На высоком уровне сохранялось в сонгайское время и строительство речных судов. Мы говорили уже об этой отрасли ремесленного производства, когда вспоминали рассказ мансы Мусы I об океанской экспедиции его предшественника. А для Сонгай, в котором флот служил не только транспортным, но и важнейшим боевым средством (да и как оно могло быть иначе, учитывая географическую среду, в которой выросло сонгайское общество!), значение судостроения было намного большим, чем в Мали.
Так что с внешней стороны все как будто обстояло благополучно. Но если повнимательнее вчитаться в описания западносуданских рынков, которыми мы обязаны Льву Африканскому, то рано или поздно обращает на себя внимание черта, которая поначалу удивляет, а потом начинает тревожить.
В самом деле, если так развито было текстильное производство, то почему и зачем на рынках крупных городов было столько европейских и варварийских, т.е., проще говоря, североафриканских,тканей?

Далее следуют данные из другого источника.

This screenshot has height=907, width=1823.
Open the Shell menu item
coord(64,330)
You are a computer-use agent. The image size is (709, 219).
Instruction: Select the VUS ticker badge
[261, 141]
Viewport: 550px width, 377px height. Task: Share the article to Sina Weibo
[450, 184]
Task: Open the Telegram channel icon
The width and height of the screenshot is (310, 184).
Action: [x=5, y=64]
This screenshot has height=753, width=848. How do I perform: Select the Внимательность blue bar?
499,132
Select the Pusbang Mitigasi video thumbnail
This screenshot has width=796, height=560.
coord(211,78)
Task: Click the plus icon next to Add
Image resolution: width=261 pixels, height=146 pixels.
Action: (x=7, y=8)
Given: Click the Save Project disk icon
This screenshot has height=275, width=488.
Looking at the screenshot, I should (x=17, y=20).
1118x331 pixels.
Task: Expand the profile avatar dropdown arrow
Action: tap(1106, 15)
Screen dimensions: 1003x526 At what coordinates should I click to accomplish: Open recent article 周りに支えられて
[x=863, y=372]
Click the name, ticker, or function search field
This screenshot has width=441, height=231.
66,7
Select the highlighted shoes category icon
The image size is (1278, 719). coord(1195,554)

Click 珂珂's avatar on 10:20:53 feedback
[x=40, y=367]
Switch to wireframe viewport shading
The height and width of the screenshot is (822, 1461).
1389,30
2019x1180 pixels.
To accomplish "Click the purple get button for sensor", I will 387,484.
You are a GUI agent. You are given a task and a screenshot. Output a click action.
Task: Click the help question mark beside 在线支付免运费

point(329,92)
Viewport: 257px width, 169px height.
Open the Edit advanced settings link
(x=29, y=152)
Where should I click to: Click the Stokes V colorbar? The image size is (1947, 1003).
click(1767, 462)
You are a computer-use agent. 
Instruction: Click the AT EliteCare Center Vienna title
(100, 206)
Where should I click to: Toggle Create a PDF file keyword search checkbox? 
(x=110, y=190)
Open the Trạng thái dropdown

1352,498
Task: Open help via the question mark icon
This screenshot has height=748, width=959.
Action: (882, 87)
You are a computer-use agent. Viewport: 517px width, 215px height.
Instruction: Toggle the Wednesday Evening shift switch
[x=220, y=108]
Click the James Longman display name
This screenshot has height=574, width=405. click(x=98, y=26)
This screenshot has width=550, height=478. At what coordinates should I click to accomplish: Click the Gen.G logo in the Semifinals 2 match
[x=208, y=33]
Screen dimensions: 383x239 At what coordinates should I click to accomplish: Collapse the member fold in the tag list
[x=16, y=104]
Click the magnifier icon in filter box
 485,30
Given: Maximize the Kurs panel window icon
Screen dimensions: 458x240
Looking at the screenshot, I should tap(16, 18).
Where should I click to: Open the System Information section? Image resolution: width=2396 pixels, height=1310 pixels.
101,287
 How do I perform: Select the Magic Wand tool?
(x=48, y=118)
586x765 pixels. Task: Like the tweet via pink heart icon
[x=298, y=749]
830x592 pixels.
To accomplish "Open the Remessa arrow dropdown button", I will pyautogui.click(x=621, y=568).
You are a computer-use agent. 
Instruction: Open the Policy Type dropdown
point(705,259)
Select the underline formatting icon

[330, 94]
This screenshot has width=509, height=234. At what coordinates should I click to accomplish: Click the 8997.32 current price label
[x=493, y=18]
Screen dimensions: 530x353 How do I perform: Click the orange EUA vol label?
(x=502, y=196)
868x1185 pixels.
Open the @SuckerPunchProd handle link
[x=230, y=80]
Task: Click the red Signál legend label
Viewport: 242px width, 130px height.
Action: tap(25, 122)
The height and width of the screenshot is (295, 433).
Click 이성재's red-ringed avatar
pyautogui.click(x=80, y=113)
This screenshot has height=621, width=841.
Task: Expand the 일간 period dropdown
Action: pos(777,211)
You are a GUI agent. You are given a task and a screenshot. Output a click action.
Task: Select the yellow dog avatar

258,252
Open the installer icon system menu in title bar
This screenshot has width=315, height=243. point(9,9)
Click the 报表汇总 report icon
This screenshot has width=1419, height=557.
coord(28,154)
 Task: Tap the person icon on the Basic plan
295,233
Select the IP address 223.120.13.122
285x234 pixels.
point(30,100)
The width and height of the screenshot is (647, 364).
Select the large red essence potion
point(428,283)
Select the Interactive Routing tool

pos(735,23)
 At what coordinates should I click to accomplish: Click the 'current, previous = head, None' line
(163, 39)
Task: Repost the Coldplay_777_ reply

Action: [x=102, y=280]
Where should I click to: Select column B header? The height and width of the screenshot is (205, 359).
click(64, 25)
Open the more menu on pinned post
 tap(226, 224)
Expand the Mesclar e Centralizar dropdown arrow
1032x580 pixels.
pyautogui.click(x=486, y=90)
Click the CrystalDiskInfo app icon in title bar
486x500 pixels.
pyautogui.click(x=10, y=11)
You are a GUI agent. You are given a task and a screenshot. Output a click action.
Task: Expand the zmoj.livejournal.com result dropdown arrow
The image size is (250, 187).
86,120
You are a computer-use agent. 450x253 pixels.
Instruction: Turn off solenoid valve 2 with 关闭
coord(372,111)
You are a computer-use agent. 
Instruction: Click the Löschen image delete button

А главное, почему за них платили такие высокие, а подчас и просто бешеные цены? И отчего Лев Африканский подчеркивал именно эту дороговизну? А начав единожды вспоминать, мы дойдем и до рассказов ал-Омари и Ибн Баттуты о том, насколько высоко ценили в Мали парчу и другие высококачественные ткани... Так в чем же было дело?
Беда западноафриканского ремесла заключалась в том, что оно не могло соперничать с европейским или ближневосточным по качеству своих изделий. Поэтому все, что мало-мальски превосходило обычную местную ремесленную продукцию своим качеством, приходилось покупать в Северной Африке или через нее. Ввоз изделий иноземного ремесла в Западный Судан был невелик количественно, но зато сравнительно очень дорог. А значит, и покупать привозные товары могла только верхушка общества.
Но как раз эта-то верхушка не испытывала сколько-нибудь заметного интереса к совершенствованию местного ремесла, к повышению качества его продукции. Рутинная техника сельского хозяйства вполне довольствовалась традиционным уровнем орудий. Военные потребности тоже не подталкивали к качественному улучшению оружия: традиционных его видов сонгайскому воинству было вполне довольно, чтобы справиться с любым противником в Западной Африке.
Только при столкновении с марокканцами стала очевидной роковая роль все той же рутинной техники оружейного ремесла. Что же касается закупки предметов роскоши извне, то для этого социальные верхи Сонгайской державы располагали огромными по тем временам возможностями в виде все еще крупных (несмотря на отток части добычи в европейские фактории на побережье океана) запасов золота и большого числа невольников на продажу. Причем как раз в связи с некоторым перераспределением поступлений золота рабы приобрели особую важность как статья экспорта. А уж добыча их не представляла никаких затруднений: существовали и многовековые традиции охоты за людьми, и подавляющее военное превосходство, до поры до времени гарантировавшее сонгайской знати безнаказанность при такого рода охоте. Ну, а каковы были масштабы этого промысла, мы можем увидеть по сообщениям хронистов, да и по рассказу все того же Льва Африканского, особенно если их сопоставить.
Так вот, в «Истории искателя» рассказывается, как аския Дауд даровал однажды свободу группе зависимых людей и обратил сугубое внимание своих сыновей на необходимость это его, Дауда, повеление строго соблюдать (что уже само по себе, мягко говоря, симптоматично). Царевичи выслушали родителя с должным почтением, а потом старший из них заверил государя, что запрет на повторное порабощение только что освобожденных нарушаться не будет. А в заключение добавил: «Вот, это Сулейман, брат наш, который младший из нас годами. Если ты примешь решение послать отряд в какую-нибудь область страны неверующих, то он не проведет в разлуке с тобою и этой ночи, как захватит добычей десять тысяч невольников или больше». Можно, конечно, усомниться в конкретной цифре, но ведь в целом-то и смысл заявления вполне очевиден, да и масштабы явления тоже...
Любой поход завершался пригоном на рынки полона, который считали многими сотнями, а то и тысячами. После особо «успешных» операций на эти рынки «выбрасывались» такие количества живого товара, которые сразу же сбивали на него цену. Причем то были не разовые колебания конъюнктуры, а долговременная и прочная тенденция.
Вот мы видим у Льва Африканского рассказ о том, как в Гао «в базарный день продаются бесчисленные рабы, как мужчины, так и женщины. И девица пятнадцати лет продается за шесть дукатов, и за столько же — юноша». Это — середина второго десятилетия XVI в. Проходит два десятка лет, и после очередного похода аскии Исмаила, сына ал-Хадж Мухаммеда I, в область Гурма (т.е. на правобережье Нигера к юго-западу от Денди) цена взрослого раба на рынке в том же Гао составляет всего 300 раковин-каури[33], рассказывает нам «История Судана».